→ TASK LIST:
1. Answer these questions from the text on psilocybin and the claustrum below, one answer per line, marked like the questions.
(a) Which network did the right claustrum show increased coupling with?
(b) In the fixed drug order, which came first?
(c) Which two conditions does the text name as having reported structural differences in the claustrum?
2. List every recommendation for future work given in the text on psilocybin and the claustrum below.
3. Write out a passage from the text on psilocybin and the claustrum below without changes. Begin at the words "The study provides" and stop after "effects of psychedelics.".

--- TEXT FOR ANALYSIS ---

Barrett and colleagues interpret their findings as evidence that psilocybin acutely reduces measures of claustrum activity and alters claustrum functional connectivity with networks supporting perception, memory, and attention. Reduced ALFF and variance in both claustral hemispheres occurred alongside network-specific connectivity changes: decreased right claustrum coupling with the DMN and auditory networks, increased right claustrum coupling with the fronto-parietal task control network, and decreased left claustrum coupling with the fronto-parietal network. The authors suggest these effects are consistent with a role for 5-HT2A receptor signalling in modulating claustrum function and, in turn, influencing the integrity and modularity of large-scale cortical networks during the psychedelic state. In relation to prior work, the study links claustrum changes to phenomena commonly reported under psychedelics—altered sensory experience (visual and auditory changes, synesthesia) and disruptions in attention or executive function, including ineffability. Right claustrum connectivity with the DMN tracked measures of DMN integrity, while left claustrum connectivity related to modularity of the fronto-parietal control network, supporting the idea that claustral modulation may contribute to psilocybin-induced network reorganisation. The authors acknowledge several limitations. Drug order was fixed with placebo always first, which reduces carry-over but introduces potential order or diurnal confounds; the sample was small, highly selected (long-term meditators, prior high-dose psilocybin exposure, older average age), and only a single, moderate psilocybin dose was tested. These factors limit generalisability and statistical power to detect brain–subjective associations. The extracted text also contained at least one ambiguous post-hoc comparison involving the putamen, which the authors did not resolve in the provided material. For future work they recommend task-based fMRI during psychedelic administration, exploration of laterality effects, comparison of psychedelic-naïve versus experienced participants, and larger pooled or multicentre datasets amenable to clustering or machine learning to characterise individual differences in claustrum connectivity.

The study provides pharmacological evidence that 5-HT2A receptor signalling significantly influences human claustrum function. Psilocybin at a moderate dose reduced claustrum activity and altered claustrum connectivity with networks implicated in sensory perception and cognitive control, and some claustrum changes related to contemporaneous subjective experiences. Given the claustrum’s broad cortical connectivity and reported structural differences in conditions such as depression and schizophrenia, the authors conclude that the claustrum warrants further investigation as a potential mediator of both the subjective and therapeutic effects of psychedelics.

--- RECORDS ---

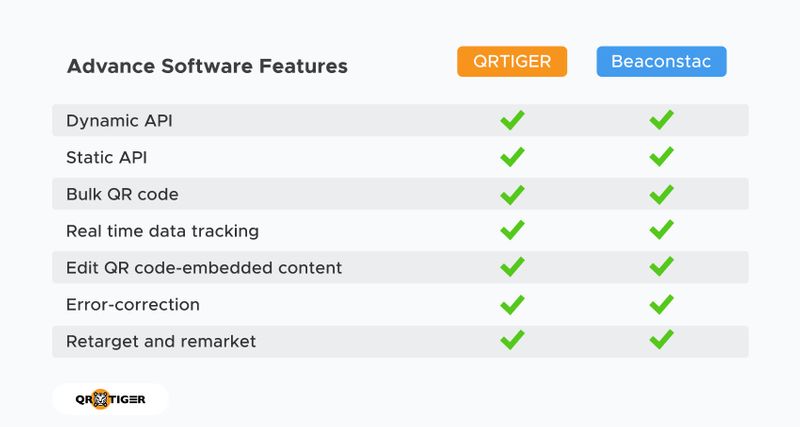Click the QRTIGER checkmark for Static API
The height and width of the screenshot is (427, 800).
[512, 157]
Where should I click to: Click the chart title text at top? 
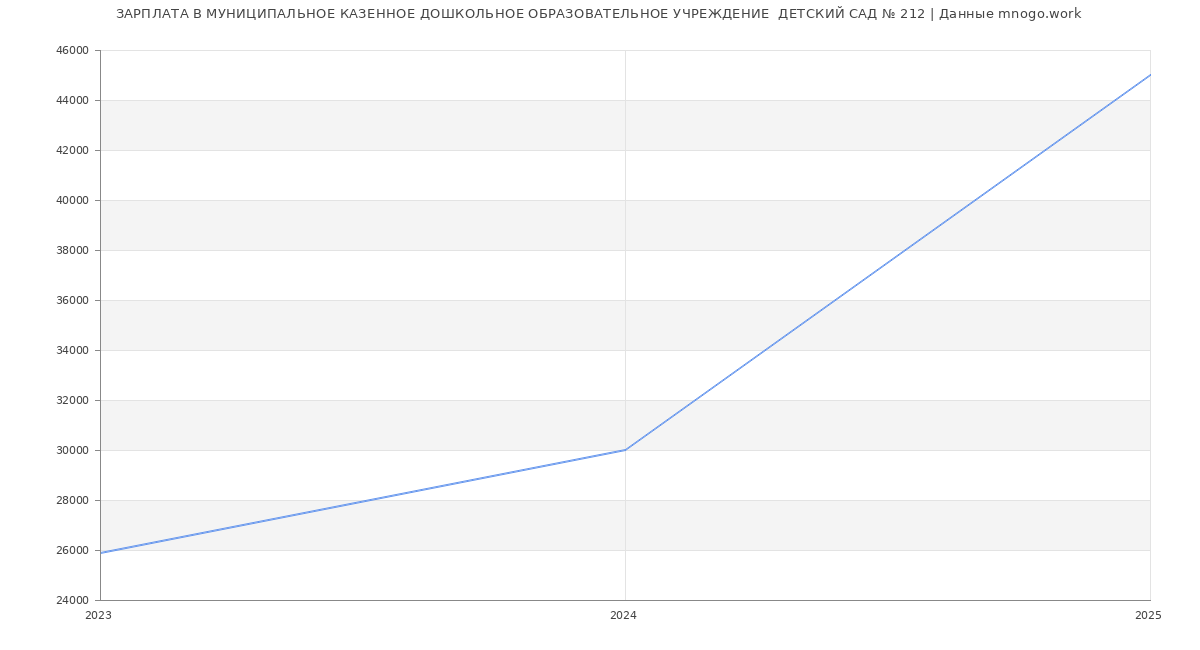pyautogui.click(x=598, y=14)
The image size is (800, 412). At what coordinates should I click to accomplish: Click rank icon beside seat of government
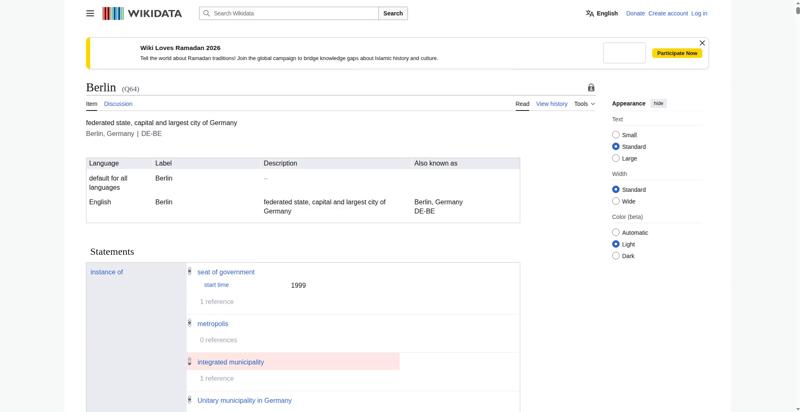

---

→ RESULTS OF THE EXERCISE:
1.
(a) The fronto-parietal task control network.
(b) Placebo.
(c) Depression and schizophrenia.

2.
- Task-based fMRI during psychedelic administration
- Exploration of laterality effects
- Comparison of psychedelic-naïve versus experienced participants
- Larger pooled or multicentre datasets amenable to clustering or machine learning to characterise individual differences in claustrum connectivity

3.
The study provides pharmacological evidence that 5-HT2A receptor signalling significantly influences human claustrum function. Psilocybin at a moderate dose reduced claustrum activity and altered claustrum connectivity with networks implicated in sensory perception and cognitive control, and some claustrum changes related to contemporaneous subjective experiences. Given the claustrum’s broad cortical connectivity and reported structural differences in conditions such as depression and schizophrenia, the authors conclude that the claustrum warrants further investigation as a potential mediator of both the subjective and therapeutic effects of psychedelics.